I hadn’t been to the library in a long time. Don’t get me wrong, I love reading, but in my mind the library was for the old and the poor, or for those who aren’t tech-savvy. These days if you want something and you have the money, you can get it almost immediately. After making an effort to read dozens of books from the library in the last couple of years, I feel like my viewpoint was completely wrong.

I’m in a unique position because I work for a company that sells eBooks. Prior to my library experiment, the majority of the books I read were on my tablet. I could get them immediately and for free, as a perk of my employment. This perk however came with some downsides. I was already looking at screens for most of the day; the computer at work or home, the TV or my phone. When I started to read physical books again, it felt like a totally different experience. There is no chance of a notification distracting you or for you to be tempted to look up something on the web that quickly devolves into falling down a rabbit hole of internet browsing.

After I visited the library for the first time in a decade there were some things that I’d forgotten about – the quiet, ambience, and to my surprise they had kept up with technology! Not only was the selection better than I expected, it was easy to request books that weren’t available. Within a couple of days, the book that you’d requested would arrive from a nearby library and if no other library had it, the library would often purchase it for you. If you wanted to use technology, they had eBooks, audio books and a free subscription to Kanopy, a streaming service that has excellent content.

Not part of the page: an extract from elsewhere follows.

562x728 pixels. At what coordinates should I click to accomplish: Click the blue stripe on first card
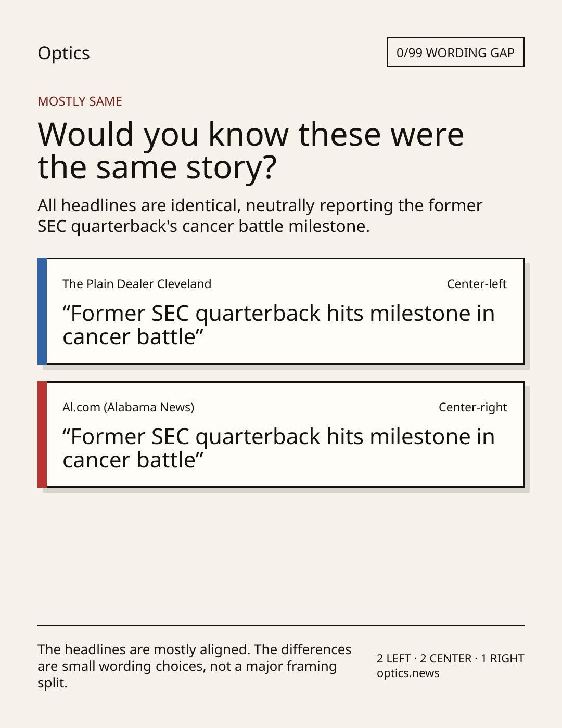tap(42, 311)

However, the things that I enjoy the most about my library membership were a bit unexpected. I thought it would be onerous having to constantly visit the library to check out and return books, but soon I began looking forward to it. There’s something gratifying when you receive an email that a very popular book on your reservation list is waiting for you. Reading books in a given timeframe has forced me to read a lot more. There were times when I didn’t finish a book in 3 weeks, particularly if several of my reservations arrived at once, but with a single tap on your phone, loans were renewed for another 3 weeks.

Of course, there’s the cost aspect of it too. I aim to read approximately 20 books per year, and at $15-$30 each, it can add up quite quickly. There’s also less chance that you’ll force yourself through a book that you’re not really enjoying.

If you have young children, I think the library is one of the best places you can visit. Since children’s books are so short, my boy and I would go through 3 or 4 per week. It made sense to get out 10 at once, find the favourites and easily be able to return the duds. It’s also a great place to be on stinking hot summer days or during the cold of winter.

I tend to have a fairly large number of books in my “to read” list and I’ll plug a few of them into the library catalogue when I’m close to finishing a book. There are many good recommendation sites out there, for instance (Read this twice)[https://readthistwice.com/] has books that celebrities recommend, or if you’re into tech or entrepreneurship, there are some good recommendations on Hacker News Books. So, instead of watching that second Netflix episode at night, try picking up a book instead.